Signed-off-by: Daniele Di Proietto <diproiettod at vmware.com>
---
lib/dpif-netdev.c | 122 +++++++++++++++++++++++++++++++--------------
lib/dpif-provider.h | 7 ++-
lib/dpif.c | 6 ++-
lib/dpif.h | 2 +-
lib/ovs-numa.c | 15 ++----
lib/ovs-numa.h | 8 +--
ofproto/ofproto-dpif.c | 4 +-
ofproto/ofproto-provider.h | 2 +
ofproto/ofproto.c | 7 +++
ofproto/ofproto.h | 1 +
vswitchd/bridge.c | 2 +
vswitchd/vswitch.xml | 31 +++++++++++-
12 files changed, 146 insertions(+), 61 deletions(-)
diff --git a/lib/dpif-netdev.c b/lib/dpif-netdev.c
index 1657621..3506432 100644
--- a/lib/dpif-netdev.c
+++ b/lib/dpif-netdev.c
@@ -209,10 +209,15 @@ struct dp_netdev {
* 'struct dp_netdev_pmd_thread' in 'per_pmd_key'. */
ovsthread_key_t per_pmd_key;
- /* Number of rx queues for each dpdk interface and the cpu mask
- * for pin of pmd threads. */
+ /* Number of rx queues for each dpdk interface */
size_t n_dpdk_rxqs;
+ /* Maximum number of PMD threads.
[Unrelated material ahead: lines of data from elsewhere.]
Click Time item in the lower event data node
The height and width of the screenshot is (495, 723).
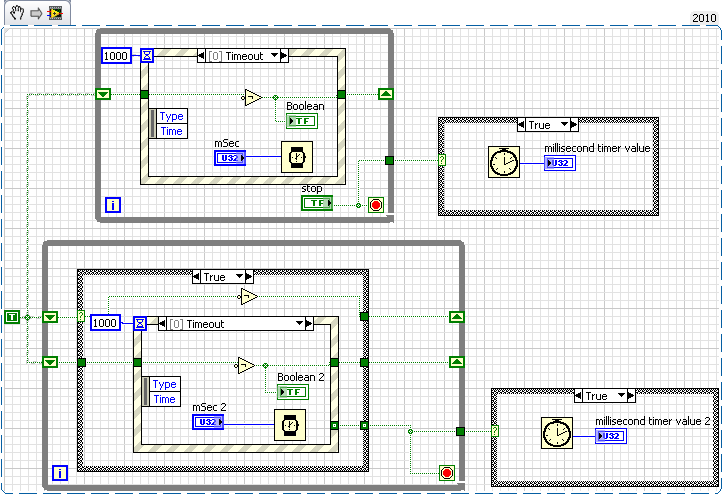tap(164, 399)
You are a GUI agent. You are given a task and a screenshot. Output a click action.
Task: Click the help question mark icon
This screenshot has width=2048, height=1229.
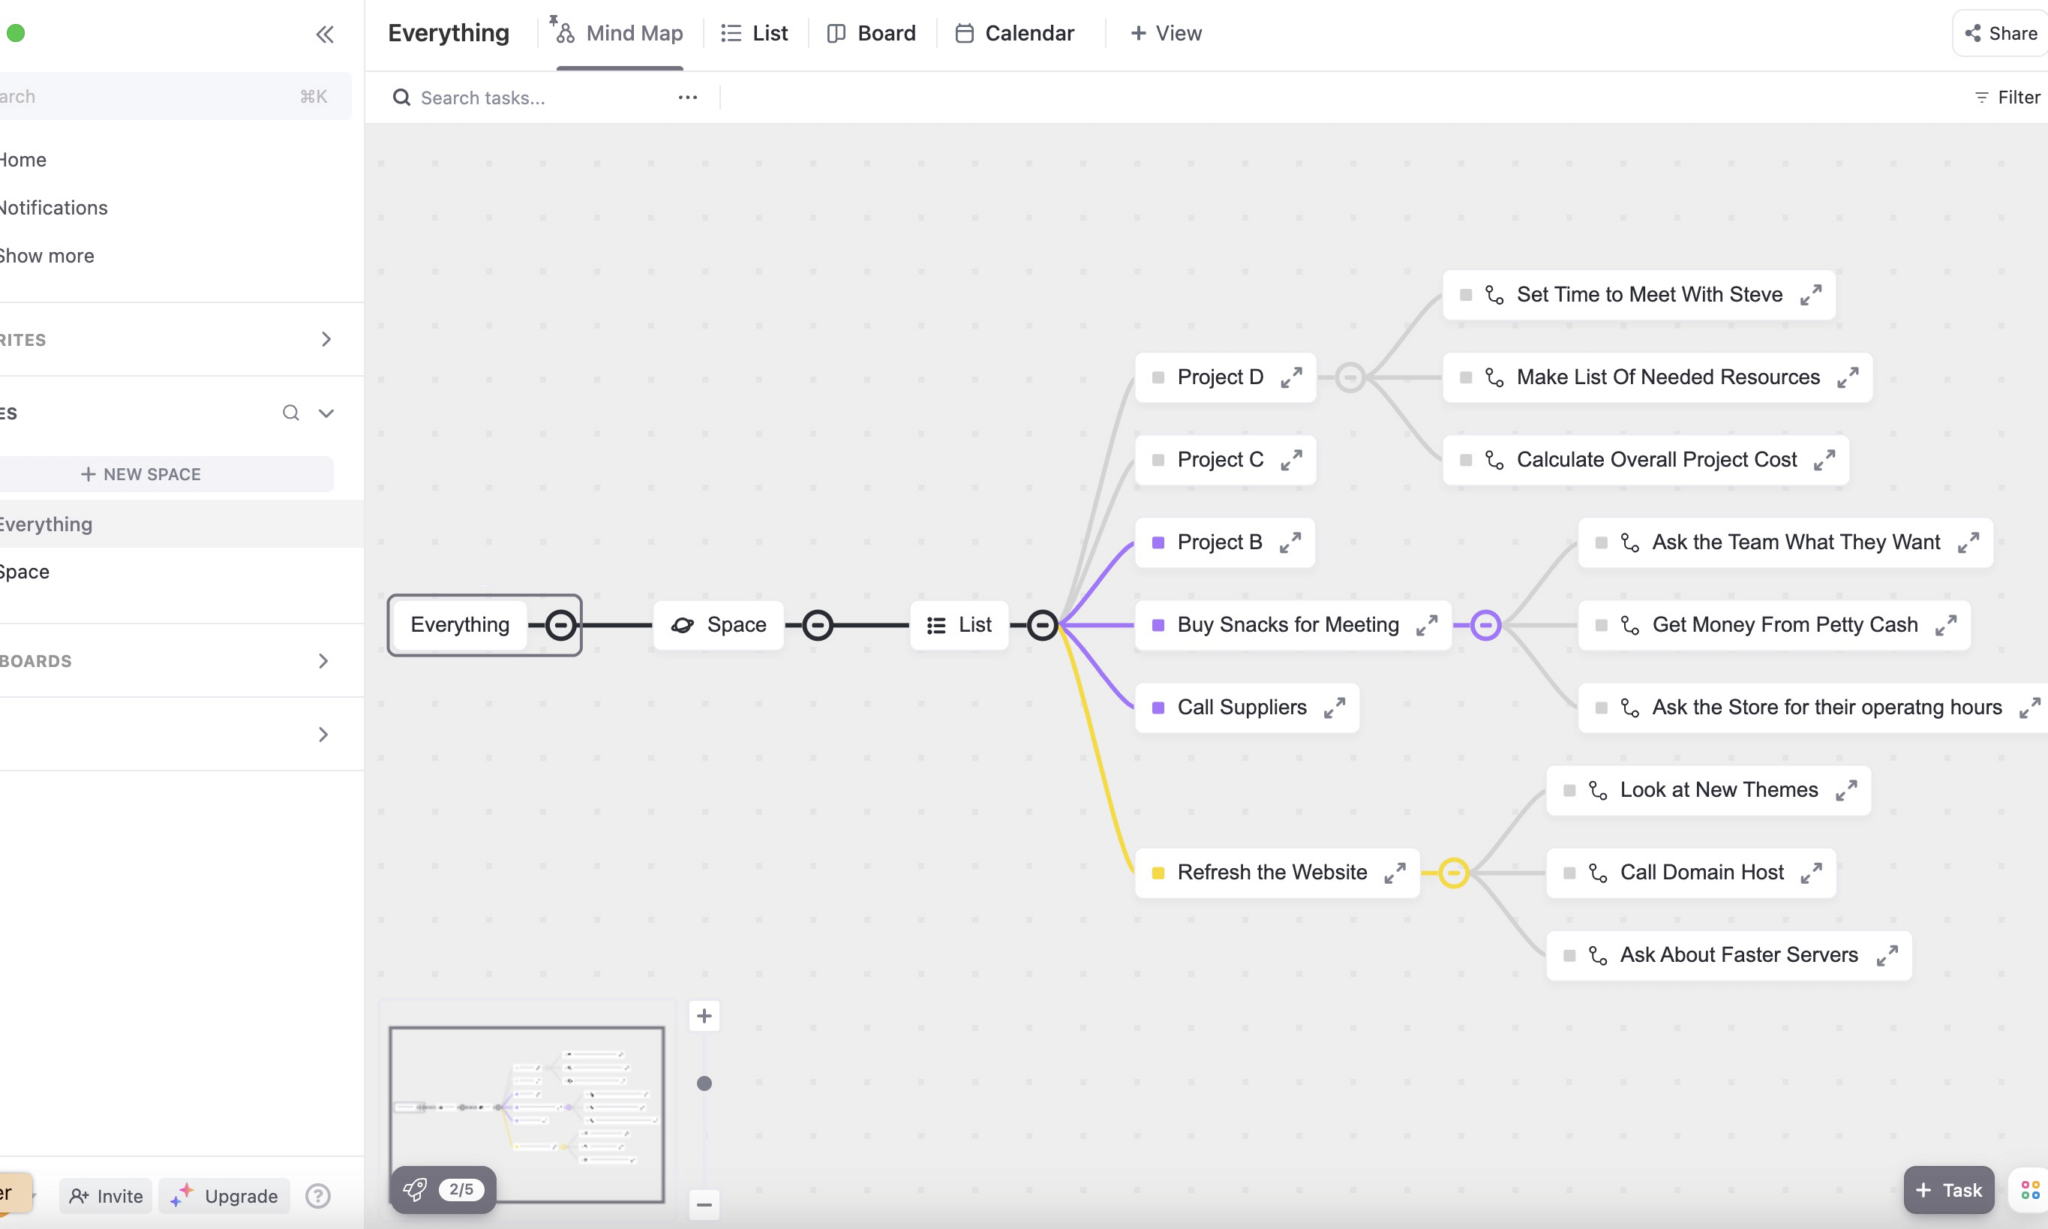pyautogui.click(x=318, y=1196)
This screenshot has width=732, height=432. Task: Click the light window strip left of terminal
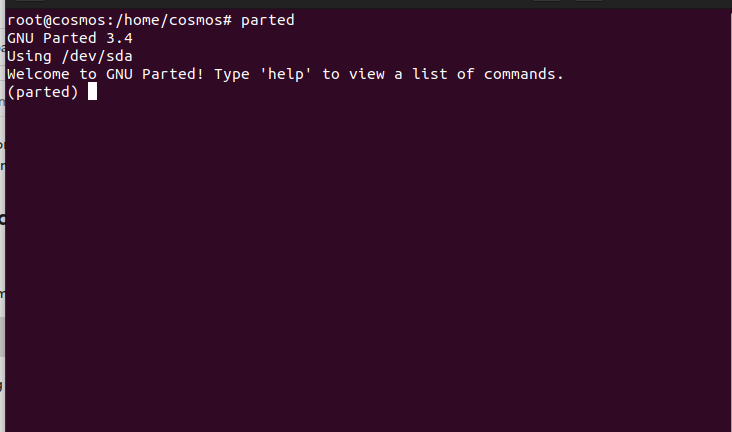pyautogui.click(x=2, y=250)
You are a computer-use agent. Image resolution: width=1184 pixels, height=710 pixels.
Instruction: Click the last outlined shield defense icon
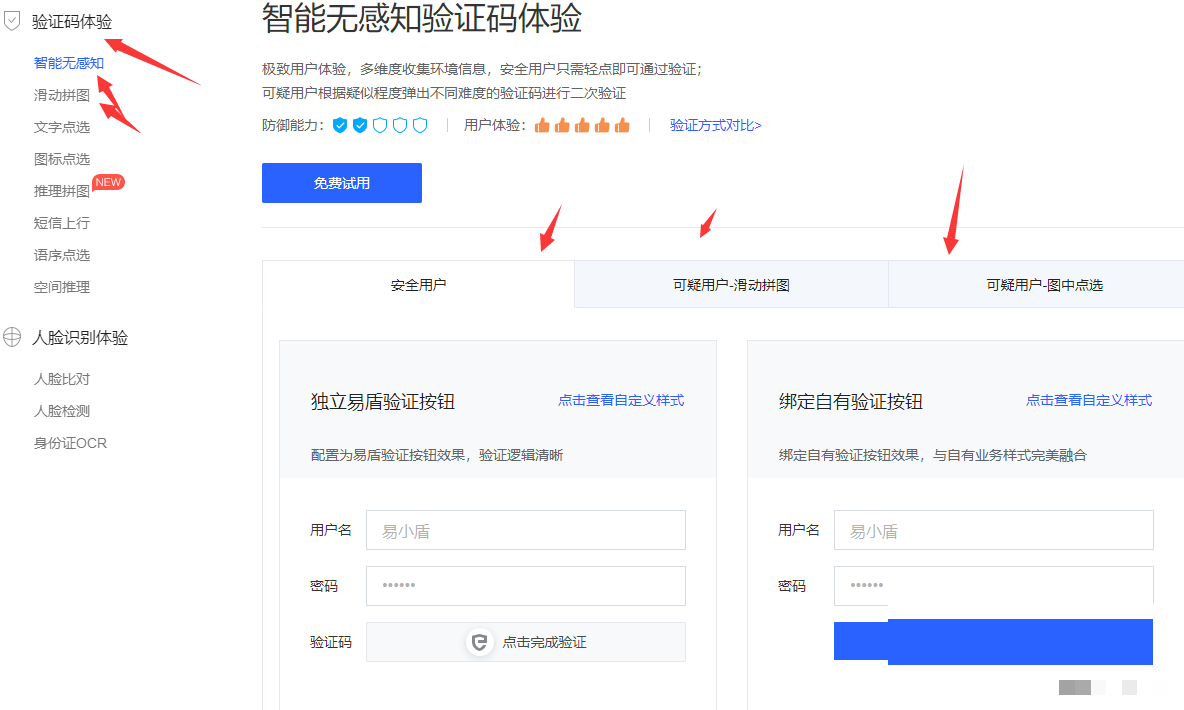point(420,125)
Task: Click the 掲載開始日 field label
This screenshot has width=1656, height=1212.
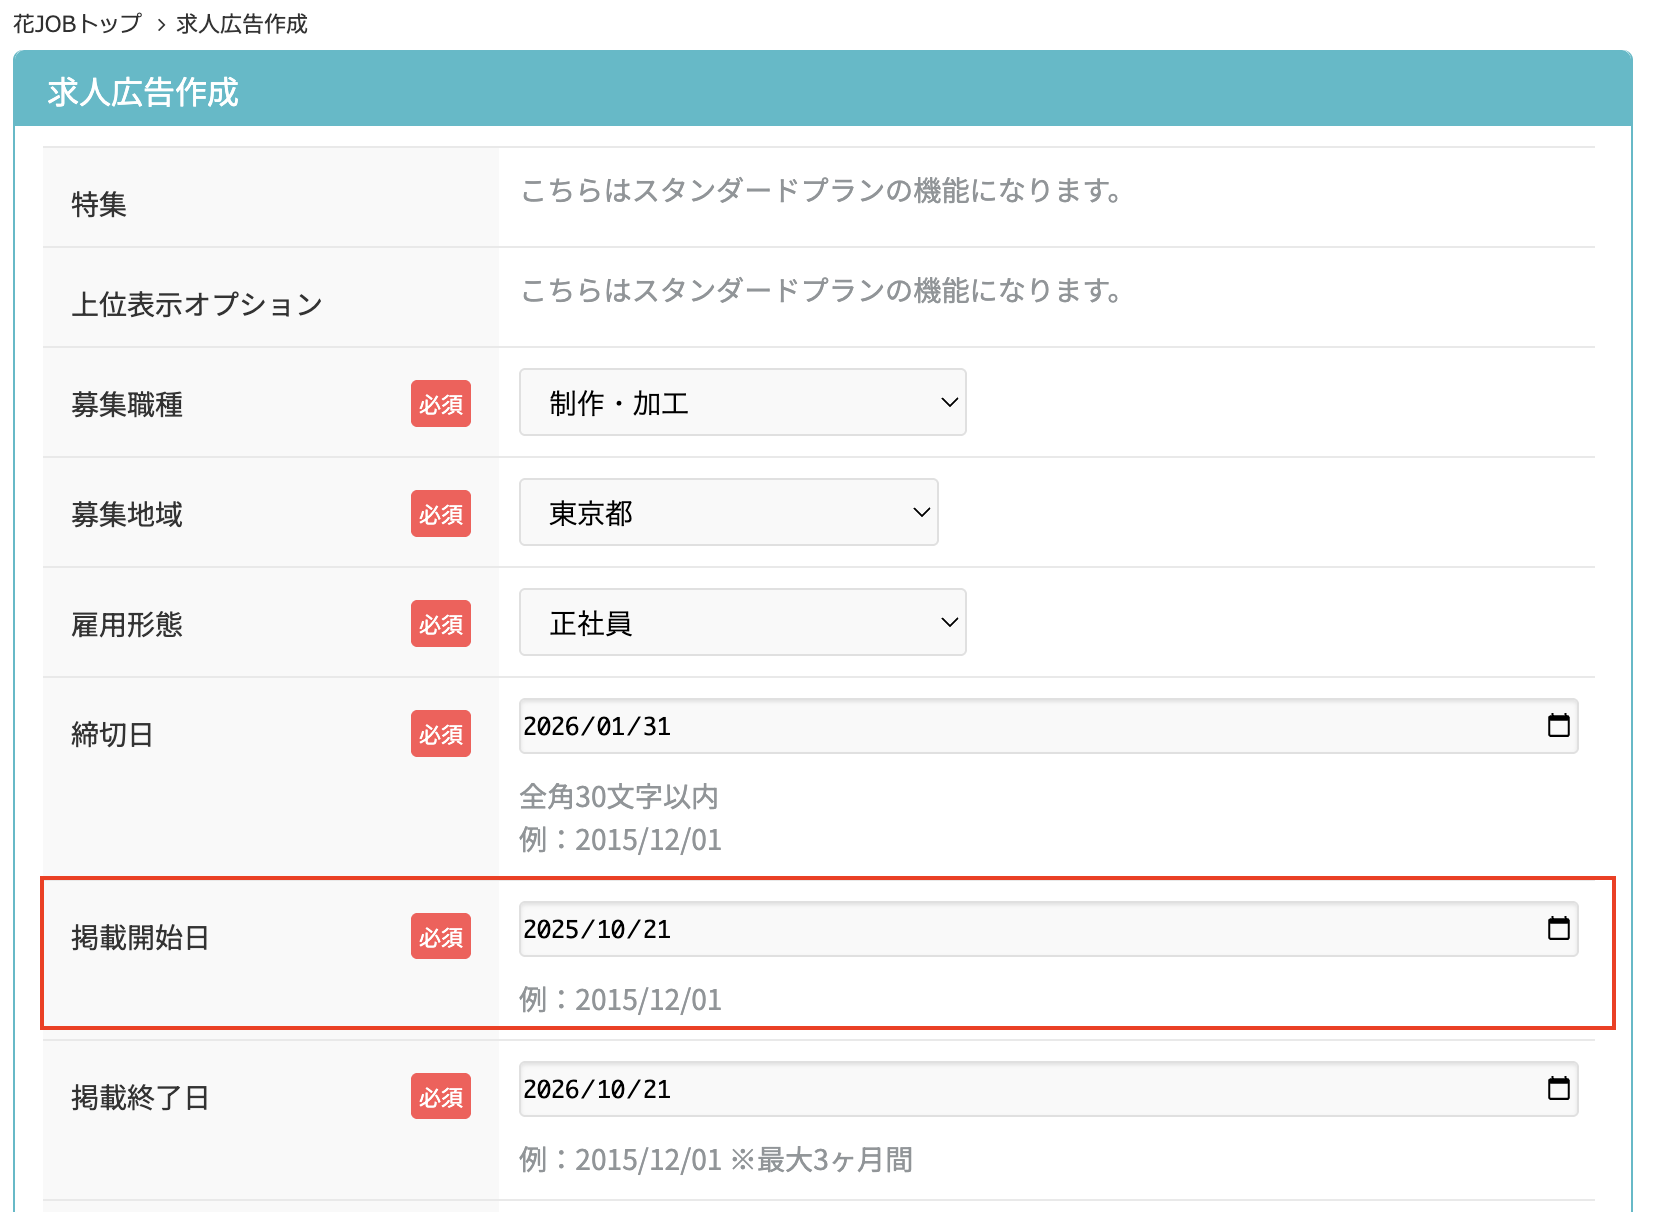Action: pyautogui.click(x=140, y=938)
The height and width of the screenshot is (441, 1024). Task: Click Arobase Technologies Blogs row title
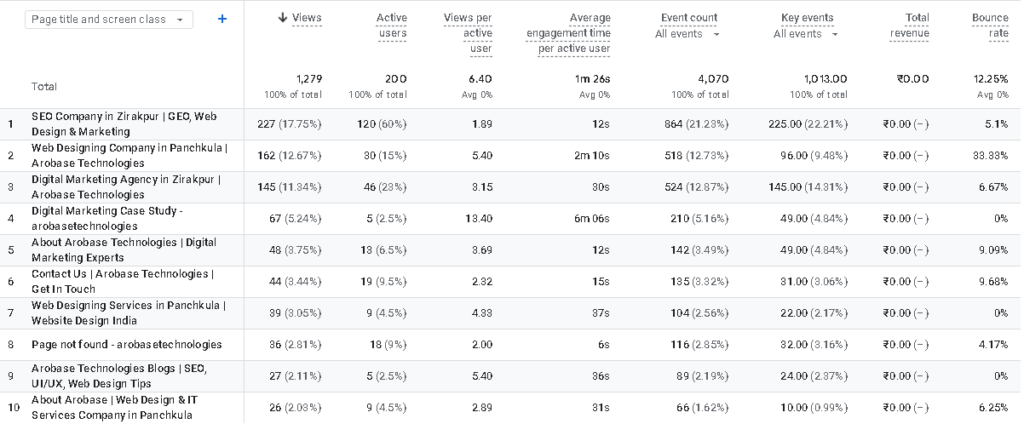(x=120, y=376)
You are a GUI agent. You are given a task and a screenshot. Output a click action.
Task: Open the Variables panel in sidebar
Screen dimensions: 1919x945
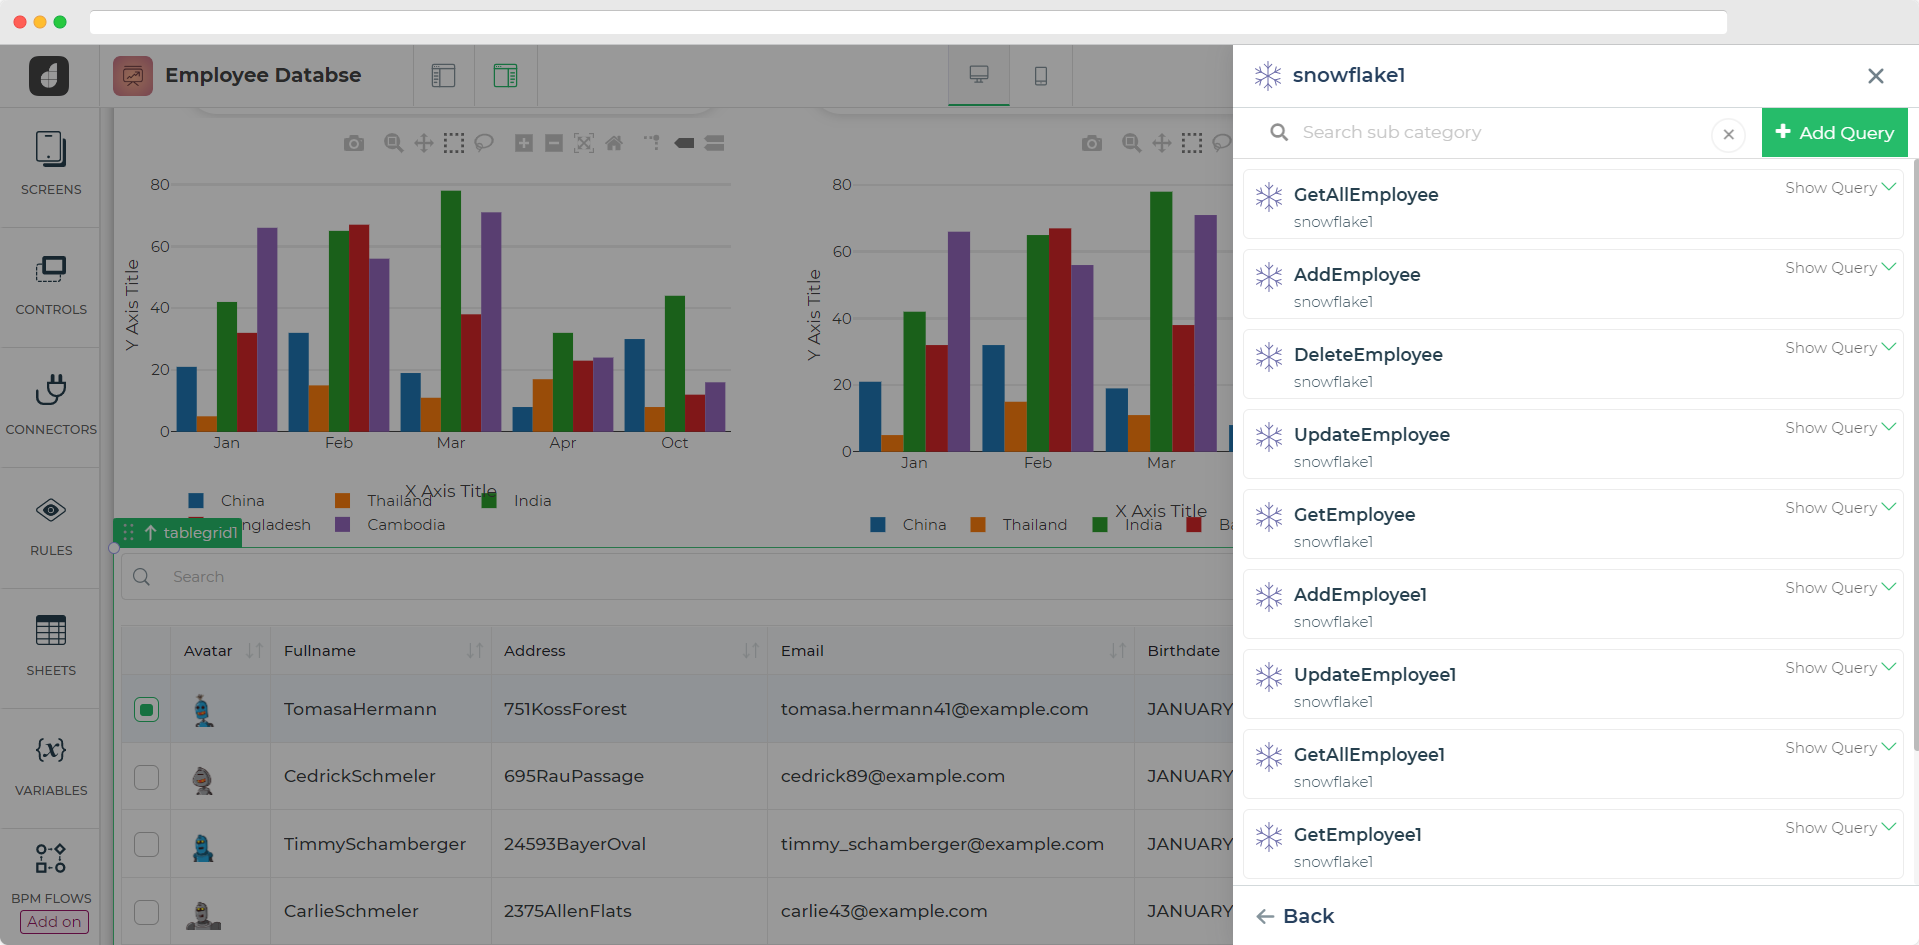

Ignored if 'pmd_cmask' != NULL */
+ int n_pmd_threads;
+ /* CPU cores used for PMD threads. There will be one thread for each core
+ * set in the CPU mask. */
char *pmd_cmask;
+ /* Non pmd threads will be restricted to use the CPU set specified by this
+ * mask */
char *nonpmd_cmask;
uint64_t last_tnl_conf_seq;
};
@@ -436,12 +441,12 @@ static struct dp_netdev_pmd_thread *dp_netdev_get_pmd(struct dp_netdev *dp,
static struct dp_netdev_pmd_thread *
dp_netdev_pmd_get_next(struct dp_netdev *dp, struct cmap_position *pos);
static void dp_netdev_destroy_all_pmds(struct dp_netdev *dp);
-static void dp_netdev_del_pmds_on_numa(struct dp_netdev *dp, int numa_id);
-static void dp_netdev_set_pmds_on_numa(struct dp_netdev *dp, int numa_id);
+static void dp_netdev_set_pmds_on_numa(struct dp_netdev *dp, int numa_id, int);
static void dp_netdev_reset_pmd_threads(struct dp_netdev *dp);
static bool dp_netdev_pmd_try_ref(struct dp_netdev_pmd_thread *pmd);
static void dp_netdev_pmd_unref(struct dp_netdev_pmd_thread *pmd);
static void dp_netdev_pmd_flow_flush(struct dp_netdev_pmd_thread *pmd);
+static int get_n_pmd_threads_on_numa(struct dp_netdev *dp, int numa_id);
static inline bool emc_entry_alive(struct emc_entry *ce);
static void emc_clear_entry(struct emc_entry *ce);
@@ -623,10 +628,11 @@ create_dp_netdev(const char *name, const struct dpif_class *class,
ovs_mutex_init_recursive(&dp->non_pmd_mutex);
ovsthread_key_create(&dp->per_pmd_key, NULL);
- /* Reserves the core NON_PMD_CORE_ID for all non-pmd threads. */
- ovs_numa_try_pin_core_specific(NON_PMD_CORE_ID);
+ /* There can never be a pmd thread of NON_PMD_CORE_ID. */
+ ovs_numa_core_disable_pmd(NON_PMD_CORE_ID);
dp_netdev_set_nonpmd(dp);
dp->n_dpdk_rxqs = NR_QUEUE;
+ dp->n_pmd_threads = NR_PMD_THREADS;
ovs_mutex_lock(&dp->port_mutex);
error = do_add_port(dp, name, "internal", ODPP_LOCAL);
@@ -901,9 +907,20 @@ do_add_port(struct dp_netdev *dp, const char *devname, const char *type,
cmap_insert(&dp->ports, &port->node, hash_port_no(port_no));
if (netdev_is_pmd(netdev)) {
- dp_netdev_set_pmds_on_numa(dp, netdev_get_numa_id(netdev));
- dp_netdev_reload_pmds(dp);
- dp_netdev_set_nonpmd_affinity();
+ int dev_numa_id = netdev_get_numa_id(netdev);
+
+ if (!get_n_pmd_threads_on_numa(dp, dev_numa_id)) {
+ /* There weren't pmd threads on numa domain 'dev_numa_id'.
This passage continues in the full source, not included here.